Re: SGML Parser in Perl?
Earl Hood (ehood@imagine.convex.com)
Thu, 13 Oct 1994 12:25:43 -0500
> I've just come back off holiday, and while on the beah I've been
> thinking about HTML and Perl 5 (yeah, sad case). I have been
> considering "htmls": a html parser that will check and rewrite HTML
> into different forms (like indented; smallest; fully expanded
> etc). This would have the HTML DTD built-in; and not actually parse it
> every time. This could mean a single C program is all you need to
> verify and manage HTML (unlike the entire sgmls setup). Of course I'd
> like to prototype it in Perl5.
Sgmls documentation is poor, but once you figure out how to use
it, it isn't too bad. One can write a shell wrapper to always
include the SGML declaration and HTML DTD before parsing an HTML
document.
> I don't think full SGML compliance (ie those features that browsers
> don't implement) is all that important or even desirable for that
> purpose, and this program could pick things out that SGML is too
> general for.
>
> Have you got any thoughts on this?
I think 'full' SGML compliance is important.
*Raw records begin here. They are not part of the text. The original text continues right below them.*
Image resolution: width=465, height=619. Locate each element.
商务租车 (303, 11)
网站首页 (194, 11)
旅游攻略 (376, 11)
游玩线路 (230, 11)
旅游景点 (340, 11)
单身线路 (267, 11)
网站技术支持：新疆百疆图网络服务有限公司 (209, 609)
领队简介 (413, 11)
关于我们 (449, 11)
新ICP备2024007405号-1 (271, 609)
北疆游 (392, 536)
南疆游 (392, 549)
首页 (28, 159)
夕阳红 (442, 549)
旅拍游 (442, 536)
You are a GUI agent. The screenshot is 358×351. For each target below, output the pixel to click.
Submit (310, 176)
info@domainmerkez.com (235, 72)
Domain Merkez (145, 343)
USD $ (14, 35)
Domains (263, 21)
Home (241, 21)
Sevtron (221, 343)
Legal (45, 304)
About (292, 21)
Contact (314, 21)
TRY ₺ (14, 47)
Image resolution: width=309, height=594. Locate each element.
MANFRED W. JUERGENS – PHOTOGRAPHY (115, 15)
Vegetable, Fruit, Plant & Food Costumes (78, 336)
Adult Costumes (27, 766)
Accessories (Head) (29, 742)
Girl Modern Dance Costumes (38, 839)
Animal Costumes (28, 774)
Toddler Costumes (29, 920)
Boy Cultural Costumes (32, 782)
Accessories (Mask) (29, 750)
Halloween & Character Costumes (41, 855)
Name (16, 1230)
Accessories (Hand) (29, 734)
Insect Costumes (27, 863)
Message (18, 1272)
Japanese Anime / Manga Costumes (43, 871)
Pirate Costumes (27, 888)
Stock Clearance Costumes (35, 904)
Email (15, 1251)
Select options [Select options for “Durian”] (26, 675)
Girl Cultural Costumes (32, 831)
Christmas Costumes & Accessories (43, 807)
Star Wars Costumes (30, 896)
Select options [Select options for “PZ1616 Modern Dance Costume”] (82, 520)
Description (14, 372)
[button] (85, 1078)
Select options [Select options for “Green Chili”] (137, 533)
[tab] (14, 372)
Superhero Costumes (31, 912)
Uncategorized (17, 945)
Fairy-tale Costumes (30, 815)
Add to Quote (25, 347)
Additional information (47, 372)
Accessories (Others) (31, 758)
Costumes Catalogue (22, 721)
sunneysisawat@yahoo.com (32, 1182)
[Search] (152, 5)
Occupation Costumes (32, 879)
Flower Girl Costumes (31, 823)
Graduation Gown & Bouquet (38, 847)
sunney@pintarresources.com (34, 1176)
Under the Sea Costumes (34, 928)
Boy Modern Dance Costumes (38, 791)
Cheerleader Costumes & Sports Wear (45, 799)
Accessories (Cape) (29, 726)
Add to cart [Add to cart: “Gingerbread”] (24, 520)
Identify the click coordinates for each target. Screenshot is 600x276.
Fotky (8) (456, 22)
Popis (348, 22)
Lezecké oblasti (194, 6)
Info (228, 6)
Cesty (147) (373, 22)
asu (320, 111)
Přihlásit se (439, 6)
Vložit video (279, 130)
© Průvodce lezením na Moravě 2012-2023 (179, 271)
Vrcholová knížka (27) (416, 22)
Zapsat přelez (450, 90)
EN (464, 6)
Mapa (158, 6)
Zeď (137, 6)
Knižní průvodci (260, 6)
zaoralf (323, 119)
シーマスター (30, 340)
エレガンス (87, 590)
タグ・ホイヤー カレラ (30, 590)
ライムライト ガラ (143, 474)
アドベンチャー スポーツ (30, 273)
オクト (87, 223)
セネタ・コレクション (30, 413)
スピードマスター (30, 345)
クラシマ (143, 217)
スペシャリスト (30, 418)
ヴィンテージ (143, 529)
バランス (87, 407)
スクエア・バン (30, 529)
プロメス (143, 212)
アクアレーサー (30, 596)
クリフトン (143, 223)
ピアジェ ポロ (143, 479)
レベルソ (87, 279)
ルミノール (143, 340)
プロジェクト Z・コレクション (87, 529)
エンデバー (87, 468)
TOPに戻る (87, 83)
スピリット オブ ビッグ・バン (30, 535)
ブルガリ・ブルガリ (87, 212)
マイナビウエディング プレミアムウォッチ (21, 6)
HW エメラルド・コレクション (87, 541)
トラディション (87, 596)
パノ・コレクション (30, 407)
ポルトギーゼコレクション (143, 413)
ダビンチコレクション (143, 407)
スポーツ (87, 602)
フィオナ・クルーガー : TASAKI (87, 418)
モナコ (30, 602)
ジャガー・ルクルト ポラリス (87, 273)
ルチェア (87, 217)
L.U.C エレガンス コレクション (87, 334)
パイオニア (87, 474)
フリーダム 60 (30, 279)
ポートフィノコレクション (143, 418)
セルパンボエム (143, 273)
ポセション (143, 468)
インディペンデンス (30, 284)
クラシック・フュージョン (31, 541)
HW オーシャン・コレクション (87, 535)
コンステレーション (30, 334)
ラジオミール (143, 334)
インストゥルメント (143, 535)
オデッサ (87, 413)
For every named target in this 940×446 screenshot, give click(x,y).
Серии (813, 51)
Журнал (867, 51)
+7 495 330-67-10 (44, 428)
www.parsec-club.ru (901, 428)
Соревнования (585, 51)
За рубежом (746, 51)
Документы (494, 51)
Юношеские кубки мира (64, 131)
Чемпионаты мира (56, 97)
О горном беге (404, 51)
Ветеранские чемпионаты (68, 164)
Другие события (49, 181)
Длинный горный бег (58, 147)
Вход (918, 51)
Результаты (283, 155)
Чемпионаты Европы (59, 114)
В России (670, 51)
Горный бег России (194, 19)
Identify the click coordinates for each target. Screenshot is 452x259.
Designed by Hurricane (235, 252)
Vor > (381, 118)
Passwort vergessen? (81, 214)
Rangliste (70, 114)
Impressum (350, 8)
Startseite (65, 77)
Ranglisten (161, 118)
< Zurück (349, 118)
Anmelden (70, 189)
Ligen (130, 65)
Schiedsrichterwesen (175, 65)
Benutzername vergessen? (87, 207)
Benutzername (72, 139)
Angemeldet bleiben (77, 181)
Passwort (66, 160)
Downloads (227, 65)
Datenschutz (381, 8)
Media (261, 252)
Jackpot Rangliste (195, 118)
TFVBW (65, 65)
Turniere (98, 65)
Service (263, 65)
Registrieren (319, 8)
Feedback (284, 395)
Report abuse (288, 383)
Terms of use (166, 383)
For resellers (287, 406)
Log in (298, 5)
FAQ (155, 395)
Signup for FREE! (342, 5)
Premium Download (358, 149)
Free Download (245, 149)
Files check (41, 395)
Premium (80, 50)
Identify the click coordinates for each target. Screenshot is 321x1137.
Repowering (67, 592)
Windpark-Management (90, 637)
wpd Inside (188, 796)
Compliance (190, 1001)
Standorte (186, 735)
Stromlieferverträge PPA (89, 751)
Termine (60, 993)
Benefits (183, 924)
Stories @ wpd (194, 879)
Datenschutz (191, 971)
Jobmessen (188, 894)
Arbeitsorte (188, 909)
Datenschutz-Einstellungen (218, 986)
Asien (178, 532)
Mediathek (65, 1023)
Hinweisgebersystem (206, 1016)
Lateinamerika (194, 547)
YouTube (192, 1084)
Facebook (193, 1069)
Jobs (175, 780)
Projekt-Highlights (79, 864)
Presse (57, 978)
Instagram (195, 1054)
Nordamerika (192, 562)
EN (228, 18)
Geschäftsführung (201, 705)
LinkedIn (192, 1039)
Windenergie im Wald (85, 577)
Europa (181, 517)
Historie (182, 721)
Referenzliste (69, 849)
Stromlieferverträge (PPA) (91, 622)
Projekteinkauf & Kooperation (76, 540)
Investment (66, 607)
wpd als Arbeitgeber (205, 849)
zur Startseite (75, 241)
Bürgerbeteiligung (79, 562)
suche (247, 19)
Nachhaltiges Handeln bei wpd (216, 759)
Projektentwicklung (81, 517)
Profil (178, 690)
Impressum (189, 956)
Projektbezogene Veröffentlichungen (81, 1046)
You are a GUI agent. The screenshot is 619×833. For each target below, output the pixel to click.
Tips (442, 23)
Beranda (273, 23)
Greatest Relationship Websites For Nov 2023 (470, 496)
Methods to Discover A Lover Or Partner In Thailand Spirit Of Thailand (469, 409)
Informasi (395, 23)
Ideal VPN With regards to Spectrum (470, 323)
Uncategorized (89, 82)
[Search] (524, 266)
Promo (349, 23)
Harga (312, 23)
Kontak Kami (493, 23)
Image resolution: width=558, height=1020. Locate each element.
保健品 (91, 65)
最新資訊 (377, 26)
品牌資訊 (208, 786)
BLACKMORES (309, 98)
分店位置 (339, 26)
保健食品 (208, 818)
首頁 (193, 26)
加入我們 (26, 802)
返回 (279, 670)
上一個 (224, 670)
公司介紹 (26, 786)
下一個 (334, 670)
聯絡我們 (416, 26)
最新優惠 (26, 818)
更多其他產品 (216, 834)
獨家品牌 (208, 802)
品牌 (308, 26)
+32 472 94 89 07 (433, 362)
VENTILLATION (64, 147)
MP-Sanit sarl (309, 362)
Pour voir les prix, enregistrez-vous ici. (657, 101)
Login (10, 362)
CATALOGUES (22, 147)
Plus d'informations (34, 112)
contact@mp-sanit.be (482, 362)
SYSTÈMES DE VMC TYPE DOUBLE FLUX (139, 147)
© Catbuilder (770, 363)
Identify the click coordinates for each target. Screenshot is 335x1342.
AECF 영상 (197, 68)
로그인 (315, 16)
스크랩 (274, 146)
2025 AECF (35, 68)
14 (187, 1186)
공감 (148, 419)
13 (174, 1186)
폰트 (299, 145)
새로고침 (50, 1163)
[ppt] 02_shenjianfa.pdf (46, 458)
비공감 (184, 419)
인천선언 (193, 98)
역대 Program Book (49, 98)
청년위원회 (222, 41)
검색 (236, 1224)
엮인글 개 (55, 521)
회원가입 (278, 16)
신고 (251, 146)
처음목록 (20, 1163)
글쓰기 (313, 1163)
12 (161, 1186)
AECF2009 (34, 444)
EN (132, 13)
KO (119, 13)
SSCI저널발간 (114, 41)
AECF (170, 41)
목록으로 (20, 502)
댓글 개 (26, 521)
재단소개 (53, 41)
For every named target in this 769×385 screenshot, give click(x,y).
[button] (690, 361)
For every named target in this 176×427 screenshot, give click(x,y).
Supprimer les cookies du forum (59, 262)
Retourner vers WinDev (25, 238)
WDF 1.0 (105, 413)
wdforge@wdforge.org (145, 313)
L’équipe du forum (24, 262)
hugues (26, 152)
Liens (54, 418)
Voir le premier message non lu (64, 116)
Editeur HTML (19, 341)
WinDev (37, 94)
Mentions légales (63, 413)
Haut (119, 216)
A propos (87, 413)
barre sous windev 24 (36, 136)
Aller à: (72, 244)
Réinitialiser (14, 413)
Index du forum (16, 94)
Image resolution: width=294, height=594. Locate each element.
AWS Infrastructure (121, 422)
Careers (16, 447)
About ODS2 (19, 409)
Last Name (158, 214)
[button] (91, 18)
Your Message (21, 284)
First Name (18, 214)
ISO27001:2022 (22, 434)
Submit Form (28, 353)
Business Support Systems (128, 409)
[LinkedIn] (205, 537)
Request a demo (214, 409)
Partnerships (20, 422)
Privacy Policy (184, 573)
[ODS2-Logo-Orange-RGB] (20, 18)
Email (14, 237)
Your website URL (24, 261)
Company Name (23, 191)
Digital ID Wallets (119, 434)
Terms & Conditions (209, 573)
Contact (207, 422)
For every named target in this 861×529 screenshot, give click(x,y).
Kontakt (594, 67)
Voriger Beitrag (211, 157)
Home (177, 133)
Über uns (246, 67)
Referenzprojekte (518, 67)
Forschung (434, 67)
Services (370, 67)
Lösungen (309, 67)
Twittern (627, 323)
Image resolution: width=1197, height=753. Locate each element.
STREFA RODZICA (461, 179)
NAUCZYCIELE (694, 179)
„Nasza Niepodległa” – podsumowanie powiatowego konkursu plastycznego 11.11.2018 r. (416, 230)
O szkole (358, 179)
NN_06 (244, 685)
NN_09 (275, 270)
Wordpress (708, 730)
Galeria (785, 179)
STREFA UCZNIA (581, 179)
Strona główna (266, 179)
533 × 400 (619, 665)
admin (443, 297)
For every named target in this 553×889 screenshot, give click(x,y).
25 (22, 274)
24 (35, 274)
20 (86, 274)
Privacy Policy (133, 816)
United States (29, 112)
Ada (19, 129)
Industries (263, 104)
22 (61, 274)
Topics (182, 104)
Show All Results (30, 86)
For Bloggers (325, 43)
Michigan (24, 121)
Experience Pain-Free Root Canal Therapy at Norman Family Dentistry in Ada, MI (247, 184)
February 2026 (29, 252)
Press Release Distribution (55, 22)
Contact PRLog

Reason: Future versions
of HTML will definitely adopt the usage of other SGML features (Note:
Techincally it already does since the HTML 2.0 spec claims HTML is an
SGML application -- it is up to Web software to catch up).
Therefore, I can see HTML documents of the future use marked sections,
general entities, and other features of SGML. Sgmls can handle this.
Plus, it outputs a 'normalized' version of the parsed document which is
easily parseable by a (Perl) post processor.
If you build a good HTML/SGML parser in Perl, then I'd be definitely
interested in using such a beast (and be willing to help, if desired).
However, you must consider the following: Is it worth building a
parser from scratch when a tool already exists (sgmls) that has done
the job already?
Later,
--ewh